Jorge Mario Bergoglio fue testigo también de cómo los dictadores Videla y Massera, en un hito histórico sobre aplicación de la justicia nacional sin precedentes en el mundo, fueron juzgados y condenados en 1985 por tribunales argentinos a la pena de cadena perpetua, mientras que sus congéneres de Uruguay Chile y Brasil, igualmente responsables de crímenes contra la humanidad evadieron sus condenas a través de transacciones negociadas, como ocurrió igualmente en España, Portugal y Sudáfrica.

Sin embargo, aunque no nos percatamos de ello, ante la situación perenne de violencia que ha vivido Colombia palidece en términos numéricos la catástrofe sufrida por las naciones del Sur del Continente. Consecuencia de la llamada Operación Cóndor, que con el trasfondo de la “Guerra Fría” ejecutaron los servicios de seguridad de Argentina, Bolivia, Brasil, Chile, Paraguay y Uruguay con el respaldo de los Estados Unidos durante las décadas de 1970 y 1980.   

Los Archivos del Terror encontrados en Paraguay documentan al detalle el destino trágico de 50.000 latinoamericanos asesinados, 30.00 desaparecidos y 400.000 encarcelados.

Pero, la guerra sucia en nuestro país ha dejado un número mucho más abultado de víctimas. Según el Informe de Memoria Histórica, entre 1958 y el 2012: “murieron 220.000 colombianos como consecuencia del conflicto armado trabado entre guerrillas, paramilitares, narcotraficantes y la fuerza armada del Estado”.

No fue una confrontación entre armados sino el acoso implacable con designios de aniquilación y despojo contra compatriotas inermes. Por eso entre las víctimas se cuentan 180.000 civiles. Los desaparecidos son 88.000 y el número de desplazados, según el último informe de ACNUR,  asciende ya a 7.400.000.

Resulta por esto incomprensible nuestra insensibilidad colectiva de cara a la realidad que expresan semejantes cifras que no nos mueven a espanto, conmoción o reacción. Como si este registro infame contabilizara meras abstracciones, frías estadísticas y no la pérdida de vidas y la violación sistemática de todos los derechos humanos de semejante número de conciudadanos.

Paradójicamente, es un hecho evidente que no son los constructores de paz sino los políticos empeñados en envenenar la opinión pública y en consolidar sus objetivos de poder disparando ráfagas cotidianas de odio quienes siguen cosechando partidarios.

No conseguimos avanzar como deberíamos en el propósito de unirnos para garantizar que la violencia cese definitivamente y que una hecatombe humana como la que acabamos de clausurar no vuelva nunca más a ocurrir.  
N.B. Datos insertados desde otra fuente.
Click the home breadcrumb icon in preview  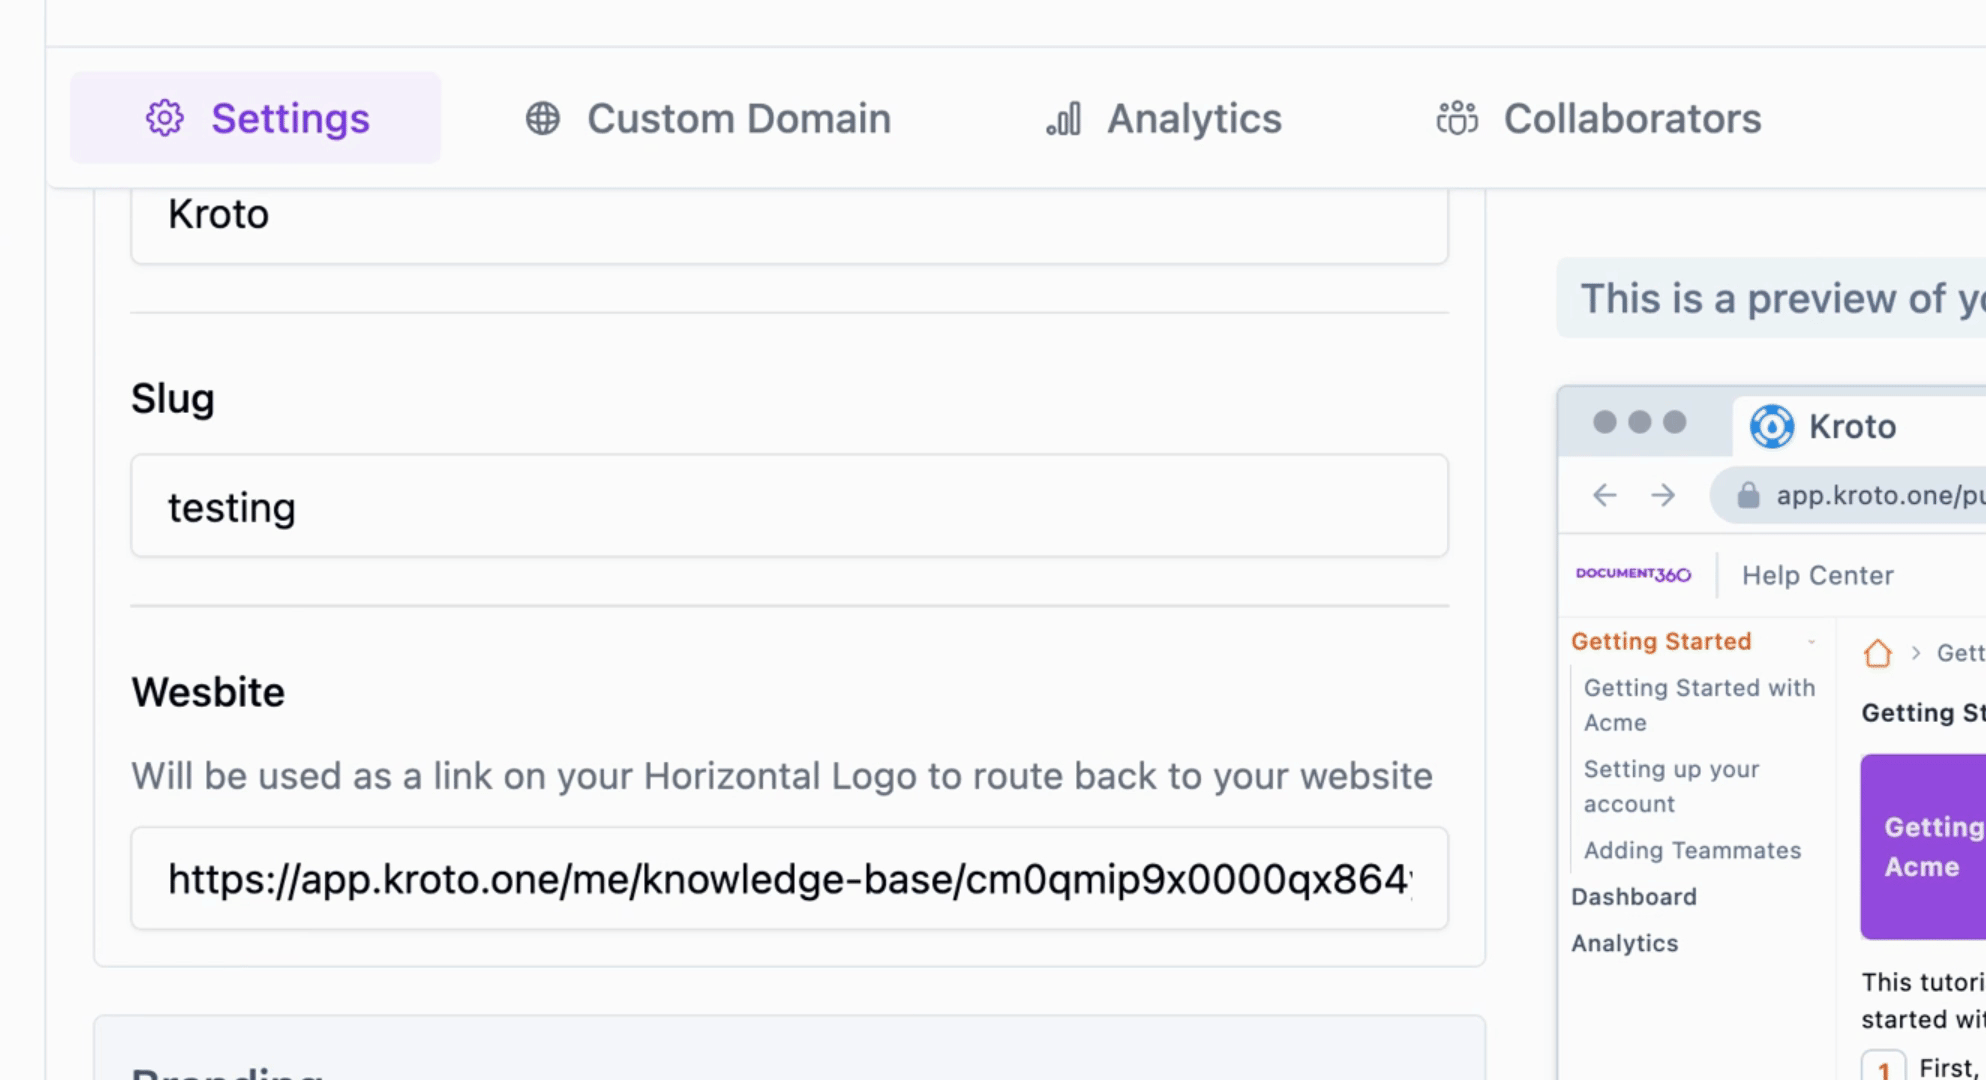pos(1877,653)
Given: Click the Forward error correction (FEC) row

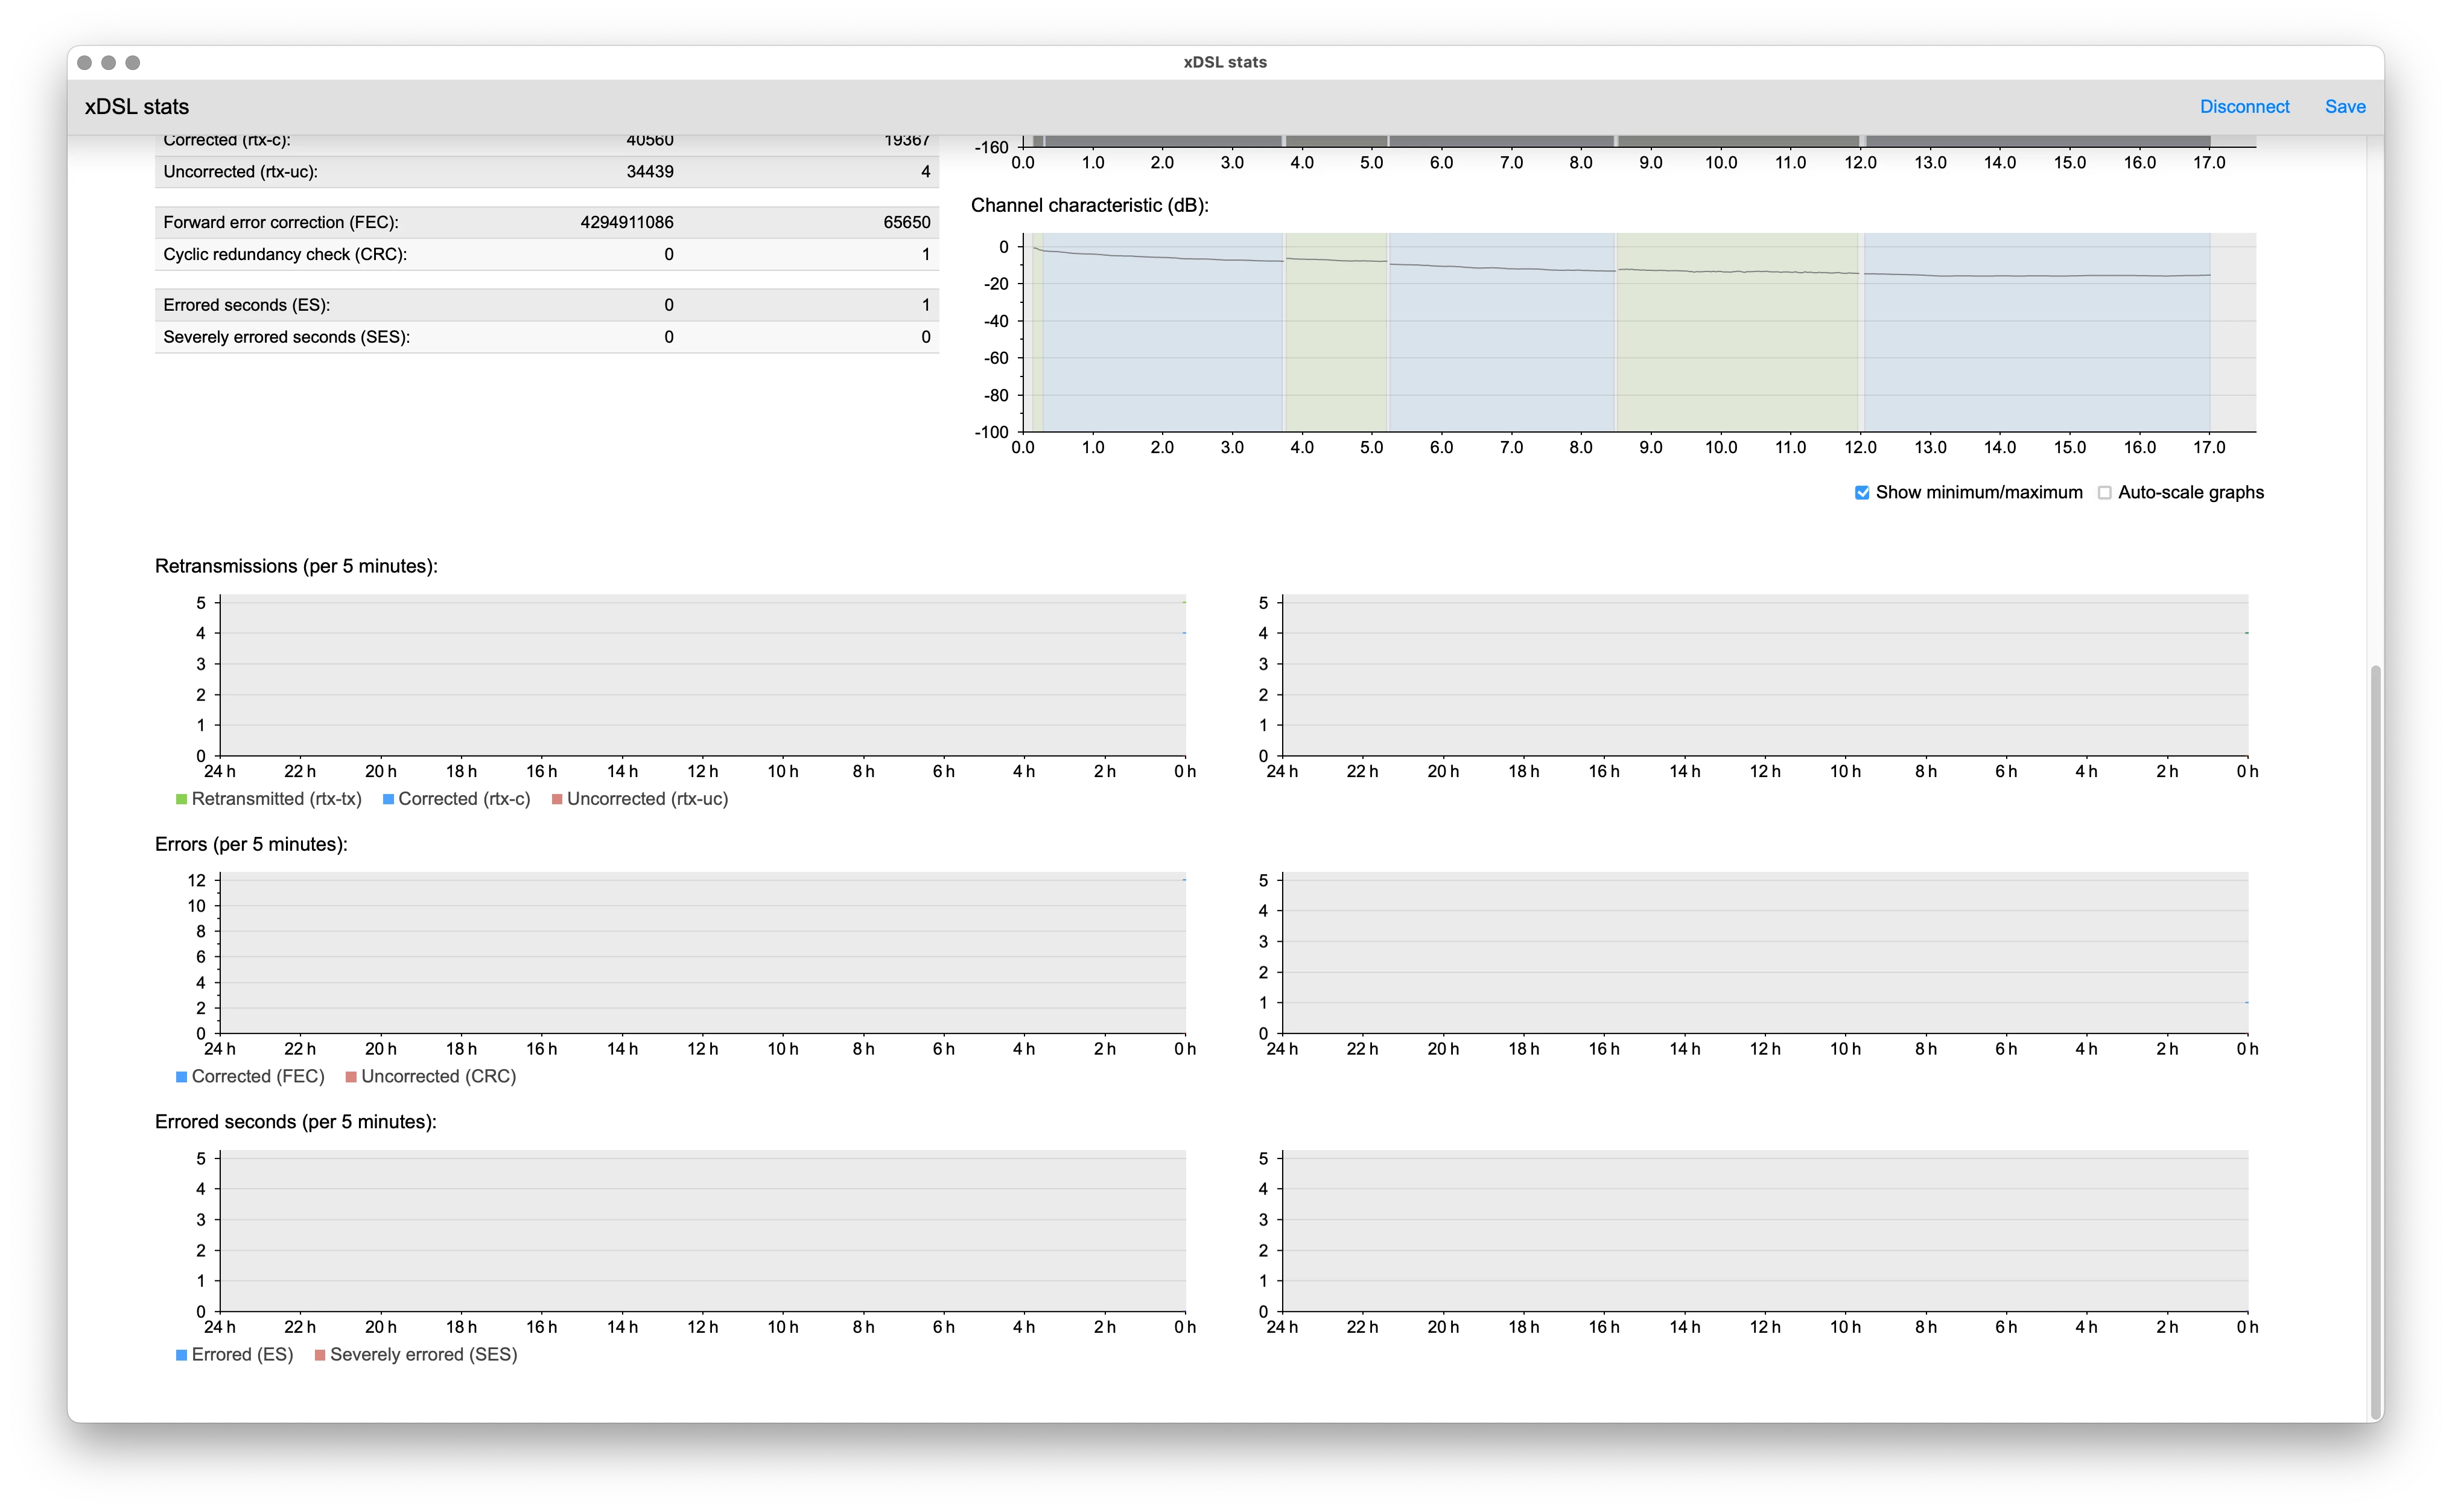Looking at the screenshot, I should pyautogui.click(x=546, y=222).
Nada de lo que aquí acontece le es ajeno al Papa quien siguió con profunda atención desde sus comienzos el proceso de negociación y lo impulsó sin reservas. Fue su sustento en momentos críticos y no vaciló en afianzar la negociación con toda la fuerza de su autoridad indiscutida de conciencia moral de Occidente. Ahora viene en misión pastoral de amor a blindar la paz.
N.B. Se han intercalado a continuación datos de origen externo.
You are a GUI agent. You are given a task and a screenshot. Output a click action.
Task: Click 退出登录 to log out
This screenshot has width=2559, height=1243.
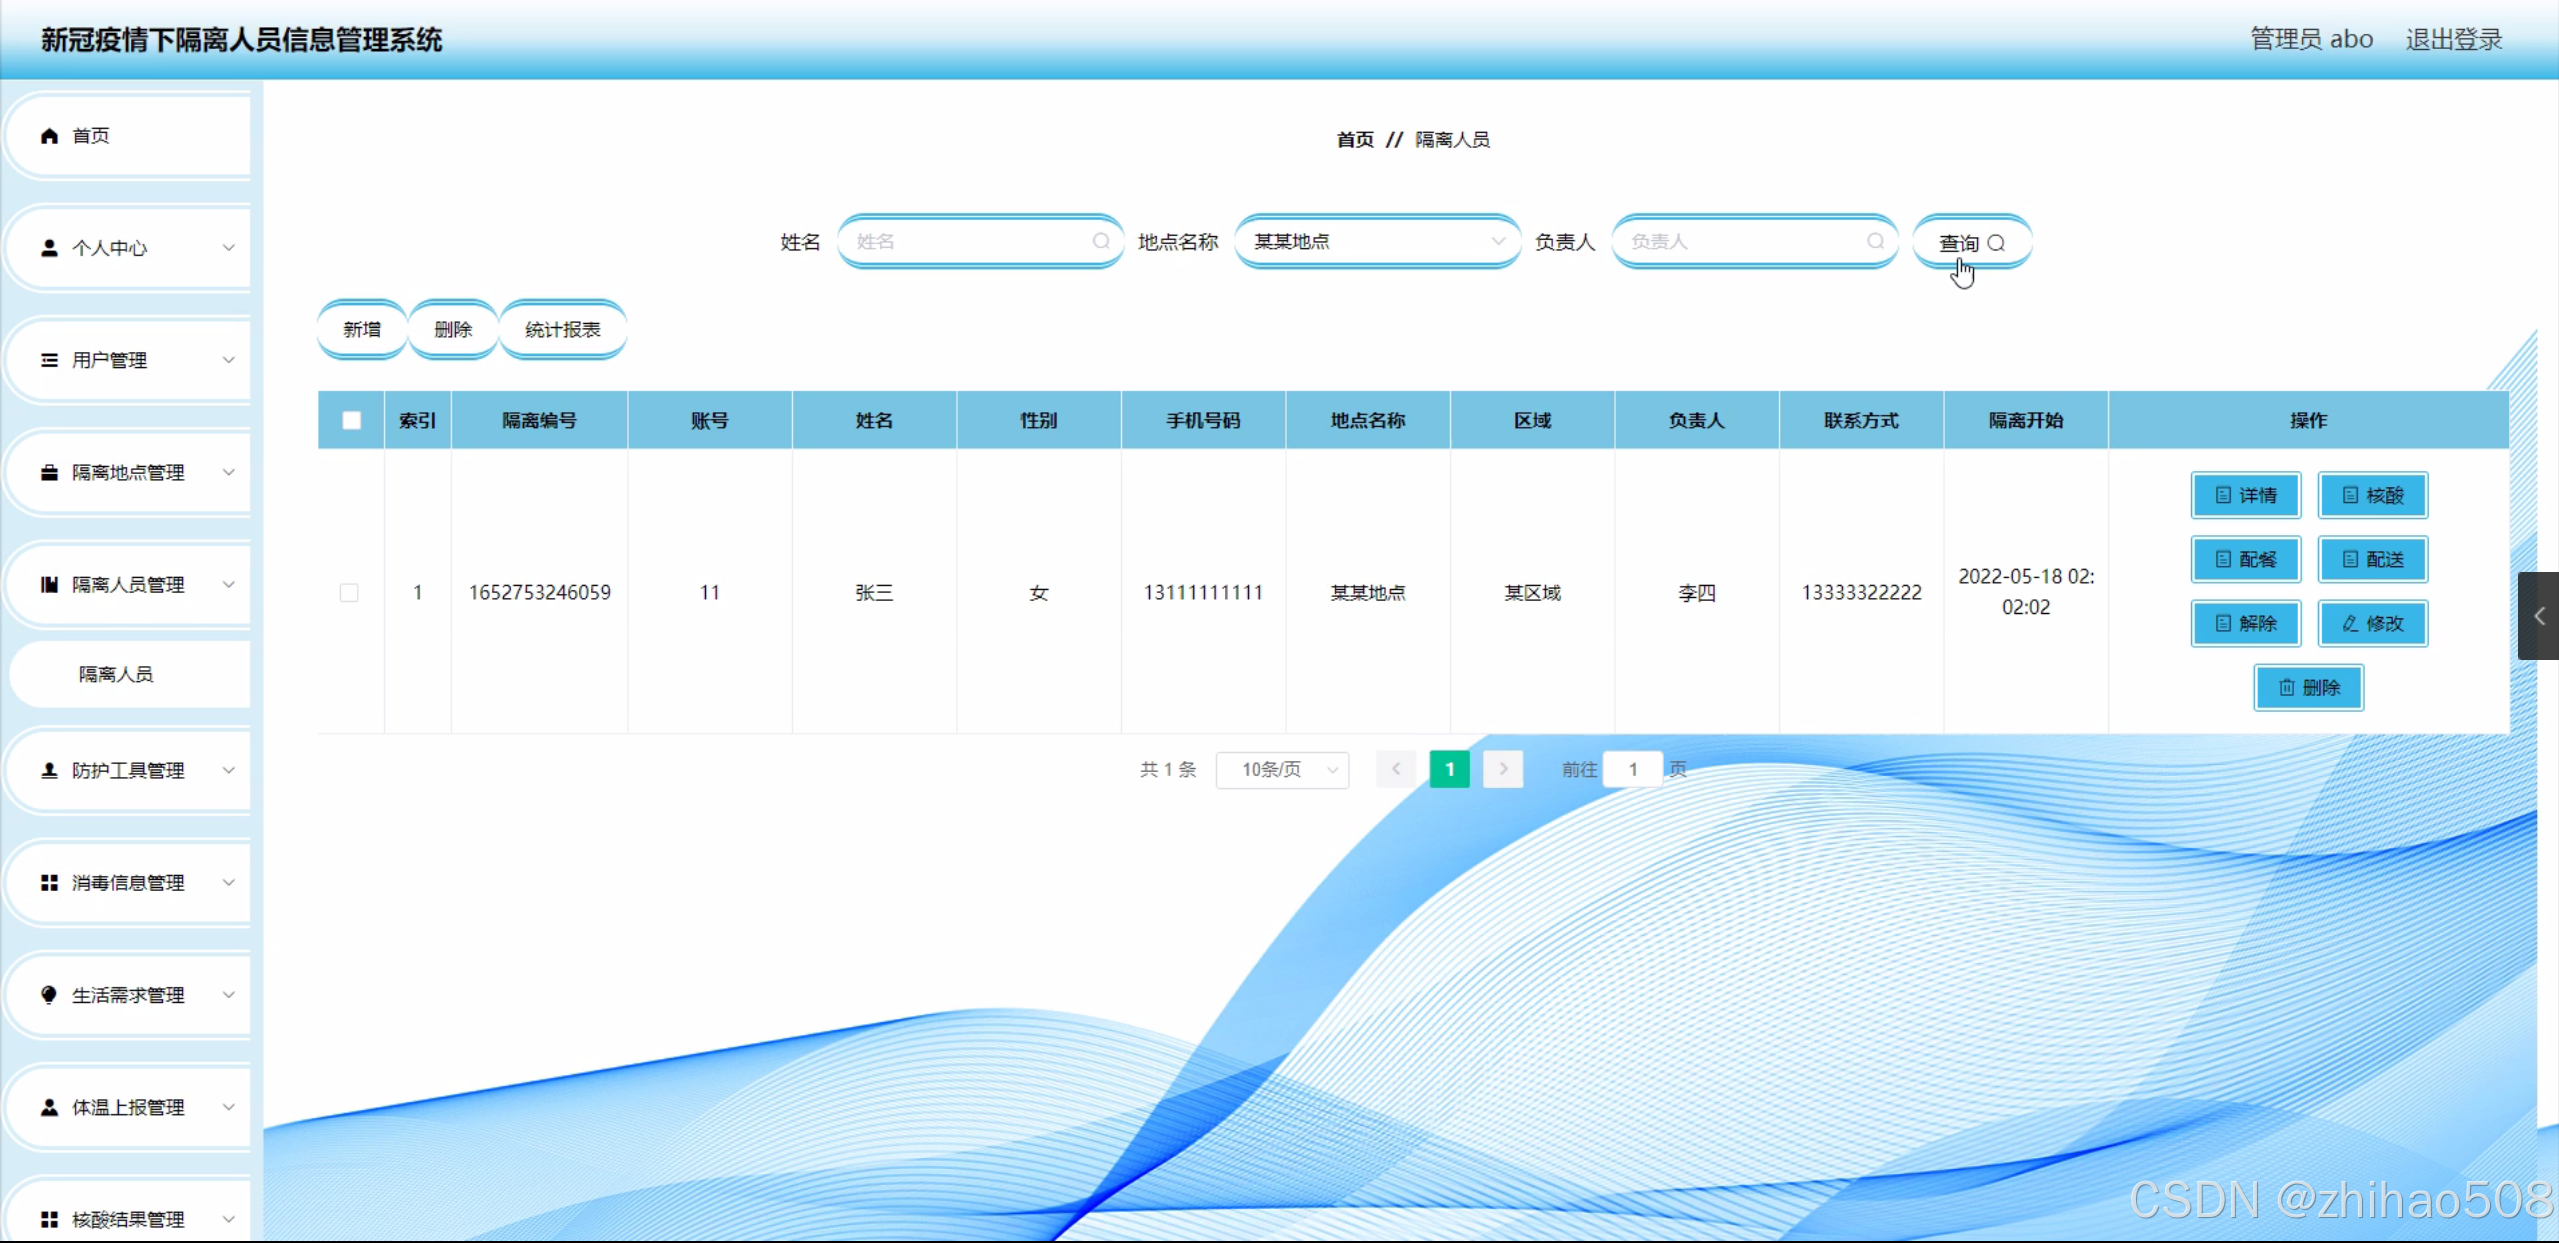click(x=2453, y=39)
Los colombianos tenemos derecho a una segunda oportunidad. Los jóvenes merecen poder afrontar el futuro, vivir con esperanza y positivismo y disfrutar de la paz que las generaciones de sus padres y abuelos no conocieron.

Por eso, deseamos fervientemente que Francisco nuestro papa latinoamericano tenga éxito y que la voz tan pertinente para la situación colombiana, de Mandela, evocada y difundida por Obama en su trino a través de las redes quede impresa en la conciencia de cada uno de nosotros.

“Nadie nace odiando a otra persona por el color de su piel, o su origen, o su religión. La gente tiene que aprender a odiar; y si ellos pueden aprender a odiar, también se les puede enseñar a amar; el amor llega más naturalmente al corazón humano que su contrario”.